BMC health metrics (again!)

Sat Apr 20 11:04:24 AEST 2019

Thanks Sivas. Response inline.

On Thu, Apr 11, 2019 at 5:57 AM Sivas Srr <sivas.srr at in.ibm.com> wrote:
>
> Thank you Kun Yi for your proposal.
> My input starts with word "Response:".
>
>
>
> With regards,
> Sivas
>
>
> ----- Original message -----
> From: Kun Yi <kunyi at google.com>
> Sent by: "openbmc" <openbmc-bounces+sivas.srr=in.ibm.com at lists.ozlabs.org>
> To: OpenBMC Maillist <openbmc at lists.ozlabs.org>
> Cc:
> Subject: BMC health metrics (again!)
> Date: Tue, Apr 9, 2019 9:57 PM
>
> Hello there,
>
> This topic has been brought up several times on the mailing list and offline, but in general seems we as a community didn't reach a consensus on what things would be the most valuable to monitor, and how to monitor them. While it seems a general purposed monitoring infrastructure for OpenBMC is a hard problem, I have some simple ideas that I hope can provide immediate and direct benefits.
>
> 1. Monitoring host IPMI link reliability (host side)
>
> The essentials I want are "IPMI commands sent" and "IPMI commands succeeded" counts over time. More metrics like response time would be helpful as well. The issue to address here: when some IPMI sensor readings are flaky, it would be really helpful to tell from IPMI command stats to determine whether it is a hardware issue, or IPMI issue. Moreover, it would be a very useful regression test metric for rolling out new BMC software.
>
> Looking at the host IPMI side, there is some metrics exposed through /proc/ipmi/0/si_stats if ipmi_si driver is used, but I haven't dug into whether it contains information mapping to the interrupts. Time to read the source code I guess.
>
> Another idea would be to instrument caller libraries like the interfaces in ipmitool, though I feel that approach is harder due to fragmentation of IPMI libraries.
>
> Response: Can we have it as a part of debug / tarball image to get response time and this can be used only at that time.
> And more over IPMI interface is not fading away? Will let others to provide input.

Debug tarball tool is an interesting idea, though it seems from my
preliminary probing that getting command response from kernel stat
alone is not feasible without modifying the driver.
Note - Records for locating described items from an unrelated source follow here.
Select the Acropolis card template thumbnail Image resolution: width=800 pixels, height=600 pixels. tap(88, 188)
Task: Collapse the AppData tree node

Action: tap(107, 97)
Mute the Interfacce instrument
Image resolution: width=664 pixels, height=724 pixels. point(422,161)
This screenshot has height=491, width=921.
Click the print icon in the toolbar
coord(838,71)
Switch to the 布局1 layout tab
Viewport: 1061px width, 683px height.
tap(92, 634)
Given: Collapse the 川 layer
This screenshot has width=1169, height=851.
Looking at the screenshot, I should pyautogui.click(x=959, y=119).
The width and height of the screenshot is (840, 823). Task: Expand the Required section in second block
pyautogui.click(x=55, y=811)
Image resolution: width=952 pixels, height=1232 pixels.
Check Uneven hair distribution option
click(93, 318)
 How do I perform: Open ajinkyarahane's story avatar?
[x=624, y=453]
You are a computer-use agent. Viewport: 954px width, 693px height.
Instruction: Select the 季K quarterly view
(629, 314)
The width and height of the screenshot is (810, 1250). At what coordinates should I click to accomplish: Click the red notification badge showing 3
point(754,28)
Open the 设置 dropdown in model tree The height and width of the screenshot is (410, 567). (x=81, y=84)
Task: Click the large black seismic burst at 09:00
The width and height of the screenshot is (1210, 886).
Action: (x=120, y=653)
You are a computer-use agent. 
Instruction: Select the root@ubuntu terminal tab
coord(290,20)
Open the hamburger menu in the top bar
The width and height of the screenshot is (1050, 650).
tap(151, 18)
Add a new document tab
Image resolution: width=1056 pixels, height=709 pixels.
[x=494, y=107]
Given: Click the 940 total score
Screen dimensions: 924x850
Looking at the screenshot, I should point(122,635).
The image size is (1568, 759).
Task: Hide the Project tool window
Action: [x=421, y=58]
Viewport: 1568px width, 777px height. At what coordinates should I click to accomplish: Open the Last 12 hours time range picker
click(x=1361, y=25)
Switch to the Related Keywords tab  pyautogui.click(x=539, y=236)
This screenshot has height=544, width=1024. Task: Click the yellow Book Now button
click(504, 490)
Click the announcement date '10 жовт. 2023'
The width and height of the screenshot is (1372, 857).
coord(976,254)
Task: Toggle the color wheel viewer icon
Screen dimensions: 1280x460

> 2. Read and expose core BMC performance metrics from procfs
>
> This is straightforward: have a smallish daemon (or bmc-state-manager) read,parse, and process procfs and put values on D-Bus. Core metrics I'm interested in getting through this way: load average, memory, disk used/available, net stats... The values can then simply be exported as IPMI sensors or Redfish resource properties.
>
> A nice byproduct of this effort would be a procfs parsing library. Since different platforms would probably have different monitoring requirements and procfs output format has no standard, I'm thinking the user would just provide a configuration file containing list of (procfs path, property regex, D-Bus property name), and the compile-time generated code to provide an object for each property.
>
> All of this is merely thoughts and nothing concrete. With that said, it would be really great if you could provide some feedback such as "I want this, but I really need that feature", or let me know it's all implemented already :)
>
> If this seems valuable, after gathering more feedback of feature requirements, I'm going to turn them into design docs and upload for review.
>
> Response: As BMC is small embedded system, Do we really need to put this and may need to decide based on memory / flash foot print.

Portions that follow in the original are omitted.